Напялив на физиономию одну из своих коронных донжуанских улыбочек, Гурьев шагнул к Широковой:
— Доброе утро, Танечка. Вы выглядите сегодня просто потрясающе. И эта брошь вам удивительно к лицу. Это ведь настоящая камея, и, похоже, из византийских? Четвёртый век, я не ошибаюсь? Сардоникс? А, нет, нет, это же крымский агат, ну, разумеется.
— Это подарок, — тая и вибрируя голосом, сочла нужным объяснить Широкова. — Вы просто энциклопедист, Яков Кириллович!
— Ах, ну что вы, — скромно потупился Гурьев. — Так, почитываю кое-что на досуге.
— Чего от вас хотела эта Суламифь? — кокетливо спросила Татьяна. — Полчаса тут вертелась, наверное. Я так и знала, что она по вашу душу!
— Да я квартирку присматривал, — вдохновенно соврал Гурьев. — Вот, было совсем уж с папашей её столковались, но потом не сложилось. Мне у Нины Петровны спокойнее, да и к школе поближе.
— А что это у вас за прогулки с Чердынцевой с утра пораньше? — Широкова явно решила расставить все точки над «i» непременно сейчас.
— Ну, у нас масса тем для разговоров, — чарующе усмехнулся Гурьев. — Я теперь классный воспитатель в десятом «Б», и мы планируем в качестве заключительного аккорда потрясти школьные устои театральной постановкой. Вот и обсуждаем, что да как. А Дениса Андреевича взяли для солидности.
— Как легко вы умеете рассеять женские подозрения, Яков Кириллыч, — вздохнула Широкова. — Хорошо бы, если бы это всё было правдой!
— Танечка, — Гурьев укоризненно покачал головой. — Ну, разве можно сравнить вас – и какую-то школьницу? Вы – зрелая женщина, умница, вы очаровательны, смелы, неподражаемо изящны, и вообще!

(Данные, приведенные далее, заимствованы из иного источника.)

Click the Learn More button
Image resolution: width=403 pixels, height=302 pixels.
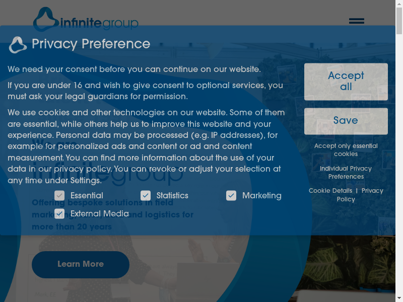pyautogui.click(x=81, y=264)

— А вы – пошлый сердцеед, — нахмурилась Татьяна и шутливо шлёпнула Гурьева по руке.
То есть хотела шлёпнуть. Вместо шлепка получилось так, что её ладонь угодила точнёхонько в его ладонь и задержалась там гораздо дольше, чем позволяли даже весьма либеральные рамки приличий, принятых к соблюдению между молодыми людьми, пусть и коллегами, работающими в образцовом советском коллективе.
А ведь я в самом деле хочу повалять её как следует, удивился Гурьев. И непременно это сделаю. Ух, как я озверел-то.
— Кто это вас так умопомрачительно стрижёт, Яков Кириллыч? — с сожалением высвобождая тёплую узкую руку, вздохнула Татьяна.
Какая внимательная, подумал Гурьев. Советского человека по трём признакам определяют, дорогуша, — по зубам, часам и ботинкам. Ну, причёска и очки – сюда же, если имеются. Наверное, придётся наголо побриться. А, плевать.
— Личный парикмахер, — растянул губы в улыбке Гурьев.
— Вы настоящий ураган, — Танечка округлила и без того круглые карие глазки. — Как это вы так всё успеваете?
— Я просто никогда не тороплюсь, — со значением сказал Гурьев. — Никогда и никуда. Ни в каких ситуациях. Вот и весь секрет, Танечка.